Wild Montana SkyIn 1998, I attended a New Year’s Eve party and met a handsome, young cowboy. (Quite unusual, because cowboys don’t usually hang out in the beach cities of Southern California.) The cowboy asked me out, and convinced by his charm and enthusiasm, I agreed. After a few dates, I started asking myself why I was dating him, because we had nothing in common. But then I started imagining how, if we’d lived a hundred years ago in the West, we might have made a relationship work. And thus Wild Montana Sky, my Western historical romance, was conceived.
Meeting my young cowboy set me on a new path in the road of life. I don’t know that I would have tried writing fiction if I hadn’t gotten my story idea from him. Because of him, I’ve learned to write fiction (very different from nonfiction,) joined RWA, found my writing teacher and critique partners, traveled to conferences around the US, meet lots of interesting people, and made the most wonderful friends, including my dear wetnoodle posse sisters. I can’t even imagine what my life would be like if I hadn’t chosen to walk down the fork in the road presented by my cowboy.
I’d written about ninety pages of Wild Montana Sky before I discovered RWA and my local chapter of Orange County. I didn’t know it then, but I’d stuffed those pages full of beginner errors--primarily passive, instead of active, verbs and ly adverbs. When I met my wonderful writing teacher, Lou Nelson, and she added me to her critique group, my writing began to change. My group celebrated with me when I finished the book in August of 2000.

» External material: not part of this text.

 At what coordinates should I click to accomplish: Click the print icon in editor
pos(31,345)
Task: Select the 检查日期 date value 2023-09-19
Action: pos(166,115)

In March of 2001, unlike many of the other Golden Heart entrants who feverishly waited by the phone, I had no idea the calls were going out. And I wouldn’t have paid much attention if I did know. It never even crossed my mind that I could final. When the phone rang, and the woman on the other end told me WMS had finaled, I was stunned. I could only say, “Oh, my God!” However, I must have said it five or six times.

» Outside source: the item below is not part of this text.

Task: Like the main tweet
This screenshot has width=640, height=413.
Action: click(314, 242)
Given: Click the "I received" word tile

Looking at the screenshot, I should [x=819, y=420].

The book went on to win the Golden Heart, one of the highlights of my writing career. The win garnered me an agent, who sent the book out to all the major publishers. However, the market had tanked for historicals, particularly Westerns. To make matters worse, WMS is “sweet,” meaning the hero and heroine don’t have sex until they’re married. The book has love scenes, but not sex scenes. And the market in the last years has been for increasingly sexy books. Three strikes against it.
I completed a second book, Starry Montana Sky, then turned my attention to writing romantic fantasy and science fiction. Meanwhile, WMS meandered its way through a series of editor rejections. It didn’t help that the rejections happened because of the market, not because of the writing, characters, or plot.
Aside from waiting for the last couple of editor responses, I basically put WMS on the back burner, thinking that I’d have to wait until the market swung back to an interest in historical Westerns. In the meantime, my agent sent out the first of the fantasy romances.
In 2005, after five finished books, and two additional Golden Heart finaling manuscripts, I didn’t even write fiction. Instead I drafted two nonfiction proposals. (The nice thing about being unpublished is that I can write whatever I want.)
Slowly, the Western tide turned, and editors started to buy some books in the genre. A few of my friends sold their Westerns, giving me some hope.
I left my agent, and after a diligent search, signed with Kelly Mortimer of Cheryl Ferguson Agency. Kelly tightened the manuscript and made a suggestion that added some tension. Once I did the revisions, I had a fresher version of my faithful book. Kelly and Cheryl’s excitement in WMS ignited some of my dormant enthusiasm for the series.
A few days ago, Kelly sent the new incarnation of WMS out to its first editor. She has also selected several more romance publishers and some historical publishers.
Once again I’m on the submission merry-go-round. Although this time, I’m feeling more positive and less anxious about the whole process. I have a good intuitive feeling that the book is going to find the perfect home.
As I sit back and contemplate my writing journey, I marvel at the twists and turns of fate. The disappointments of those earlier rejections have led to a better book and what might consequently be a more special publishing situation. Life’s interesting that way.